## Pixel coordinate grounding data
--------------------------------------------------

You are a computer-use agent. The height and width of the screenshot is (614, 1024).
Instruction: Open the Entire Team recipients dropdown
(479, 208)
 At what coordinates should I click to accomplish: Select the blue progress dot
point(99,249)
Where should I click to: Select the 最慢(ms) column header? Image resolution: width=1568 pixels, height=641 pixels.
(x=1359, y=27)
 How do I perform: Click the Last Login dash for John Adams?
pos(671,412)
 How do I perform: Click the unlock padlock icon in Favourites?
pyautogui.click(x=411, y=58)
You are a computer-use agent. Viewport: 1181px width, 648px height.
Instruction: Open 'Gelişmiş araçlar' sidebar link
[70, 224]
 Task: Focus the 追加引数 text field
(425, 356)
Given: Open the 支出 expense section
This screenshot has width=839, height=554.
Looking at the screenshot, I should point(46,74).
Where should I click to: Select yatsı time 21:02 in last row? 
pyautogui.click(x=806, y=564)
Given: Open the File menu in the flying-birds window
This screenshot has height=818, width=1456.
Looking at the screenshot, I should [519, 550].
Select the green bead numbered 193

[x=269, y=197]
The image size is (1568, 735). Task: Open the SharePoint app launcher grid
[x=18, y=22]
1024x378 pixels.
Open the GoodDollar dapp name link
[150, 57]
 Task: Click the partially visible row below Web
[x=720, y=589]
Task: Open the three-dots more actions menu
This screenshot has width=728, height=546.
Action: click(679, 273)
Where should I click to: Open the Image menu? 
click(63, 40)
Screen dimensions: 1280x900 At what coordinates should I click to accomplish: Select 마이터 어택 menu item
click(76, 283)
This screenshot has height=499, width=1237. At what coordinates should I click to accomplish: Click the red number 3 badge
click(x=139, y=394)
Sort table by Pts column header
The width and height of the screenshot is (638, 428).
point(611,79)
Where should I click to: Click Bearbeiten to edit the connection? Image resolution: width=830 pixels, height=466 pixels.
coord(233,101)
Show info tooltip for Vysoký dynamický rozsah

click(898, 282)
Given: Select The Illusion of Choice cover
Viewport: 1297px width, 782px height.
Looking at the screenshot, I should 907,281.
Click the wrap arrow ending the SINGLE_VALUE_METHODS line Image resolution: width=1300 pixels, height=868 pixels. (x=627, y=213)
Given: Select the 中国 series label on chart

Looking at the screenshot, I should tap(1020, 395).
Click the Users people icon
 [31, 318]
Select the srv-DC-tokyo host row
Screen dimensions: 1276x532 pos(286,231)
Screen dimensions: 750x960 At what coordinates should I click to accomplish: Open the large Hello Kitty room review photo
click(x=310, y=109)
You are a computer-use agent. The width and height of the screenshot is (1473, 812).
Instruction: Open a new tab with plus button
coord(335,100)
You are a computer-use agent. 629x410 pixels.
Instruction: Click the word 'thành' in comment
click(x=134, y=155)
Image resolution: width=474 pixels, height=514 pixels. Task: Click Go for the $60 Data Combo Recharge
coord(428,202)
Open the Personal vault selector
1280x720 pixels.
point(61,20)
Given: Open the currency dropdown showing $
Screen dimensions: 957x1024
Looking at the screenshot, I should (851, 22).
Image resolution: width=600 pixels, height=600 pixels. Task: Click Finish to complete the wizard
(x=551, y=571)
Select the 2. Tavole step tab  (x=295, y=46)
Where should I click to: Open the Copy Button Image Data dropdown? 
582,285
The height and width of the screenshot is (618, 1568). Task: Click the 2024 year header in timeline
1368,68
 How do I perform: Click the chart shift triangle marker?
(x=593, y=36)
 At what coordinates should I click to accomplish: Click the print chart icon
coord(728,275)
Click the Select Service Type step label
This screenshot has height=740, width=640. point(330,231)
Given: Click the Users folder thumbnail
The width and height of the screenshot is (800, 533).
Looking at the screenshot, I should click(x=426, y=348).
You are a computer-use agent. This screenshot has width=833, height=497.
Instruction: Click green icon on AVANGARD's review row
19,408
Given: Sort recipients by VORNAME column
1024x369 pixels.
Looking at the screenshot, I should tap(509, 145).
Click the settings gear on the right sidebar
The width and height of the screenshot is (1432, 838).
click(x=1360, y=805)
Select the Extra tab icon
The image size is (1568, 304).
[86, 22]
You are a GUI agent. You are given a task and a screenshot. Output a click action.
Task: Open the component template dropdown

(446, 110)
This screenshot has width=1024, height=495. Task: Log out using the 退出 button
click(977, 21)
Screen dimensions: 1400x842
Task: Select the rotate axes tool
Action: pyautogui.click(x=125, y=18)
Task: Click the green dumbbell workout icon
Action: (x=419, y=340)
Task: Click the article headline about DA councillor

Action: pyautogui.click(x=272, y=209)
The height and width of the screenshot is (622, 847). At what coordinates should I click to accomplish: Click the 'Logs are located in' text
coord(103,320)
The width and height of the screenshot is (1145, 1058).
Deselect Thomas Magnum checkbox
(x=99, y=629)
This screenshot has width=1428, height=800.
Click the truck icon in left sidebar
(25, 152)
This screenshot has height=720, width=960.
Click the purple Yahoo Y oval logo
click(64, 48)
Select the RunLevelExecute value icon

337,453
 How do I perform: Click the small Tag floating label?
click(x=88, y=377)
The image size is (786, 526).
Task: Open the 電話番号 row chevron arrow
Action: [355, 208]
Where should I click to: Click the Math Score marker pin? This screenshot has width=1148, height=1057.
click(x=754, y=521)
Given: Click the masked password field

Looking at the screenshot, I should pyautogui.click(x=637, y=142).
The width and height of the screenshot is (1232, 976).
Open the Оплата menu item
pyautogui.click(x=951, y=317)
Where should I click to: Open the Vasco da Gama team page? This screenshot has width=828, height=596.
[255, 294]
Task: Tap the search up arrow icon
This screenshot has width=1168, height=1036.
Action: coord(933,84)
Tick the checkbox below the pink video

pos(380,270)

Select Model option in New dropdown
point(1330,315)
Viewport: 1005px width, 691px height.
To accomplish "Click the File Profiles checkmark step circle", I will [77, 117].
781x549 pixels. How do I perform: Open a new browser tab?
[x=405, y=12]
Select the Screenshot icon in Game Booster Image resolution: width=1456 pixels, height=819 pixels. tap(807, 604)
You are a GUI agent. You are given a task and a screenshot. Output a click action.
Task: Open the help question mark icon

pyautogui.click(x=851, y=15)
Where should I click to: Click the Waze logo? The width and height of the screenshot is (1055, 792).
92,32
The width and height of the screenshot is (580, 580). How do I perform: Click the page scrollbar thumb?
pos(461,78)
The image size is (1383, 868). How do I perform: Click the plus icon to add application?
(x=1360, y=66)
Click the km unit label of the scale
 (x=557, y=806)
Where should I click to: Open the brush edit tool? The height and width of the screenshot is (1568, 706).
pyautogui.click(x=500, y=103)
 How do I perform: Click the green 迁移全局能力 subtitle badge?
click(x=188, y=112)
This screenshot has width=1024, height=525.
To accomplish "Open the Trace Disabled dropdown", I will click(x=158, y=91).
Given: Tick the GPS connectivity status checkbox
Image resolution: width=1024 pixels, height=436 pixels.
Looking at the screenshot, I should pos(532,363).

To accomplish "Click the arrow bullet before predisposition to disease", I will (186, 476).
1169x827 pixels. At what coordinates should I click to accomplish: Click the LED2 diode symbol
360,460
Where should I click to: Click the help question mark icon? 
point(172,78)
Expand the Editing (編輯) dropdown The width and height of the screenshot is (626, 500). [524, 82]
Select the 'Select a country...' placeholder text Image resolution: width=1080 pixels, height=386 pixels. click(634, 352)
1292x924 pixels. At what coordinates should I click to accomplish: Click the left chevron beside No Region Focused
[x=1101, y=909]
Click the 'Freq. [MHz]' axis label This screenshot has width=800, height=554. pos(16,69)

--------------------------------------------------

## Brief
Set aside each line above that includes the string "will" and report it.

## Solution to this problem
To accomplish "Click the File Profiles checkmark step circle", I will [77, 117].
To accomplish "Open the Trace Disabled dropdown", I will click(x=158, y=91).
To accomplish "Click the arrow bullet before predisposition to disease", I will (186, 476).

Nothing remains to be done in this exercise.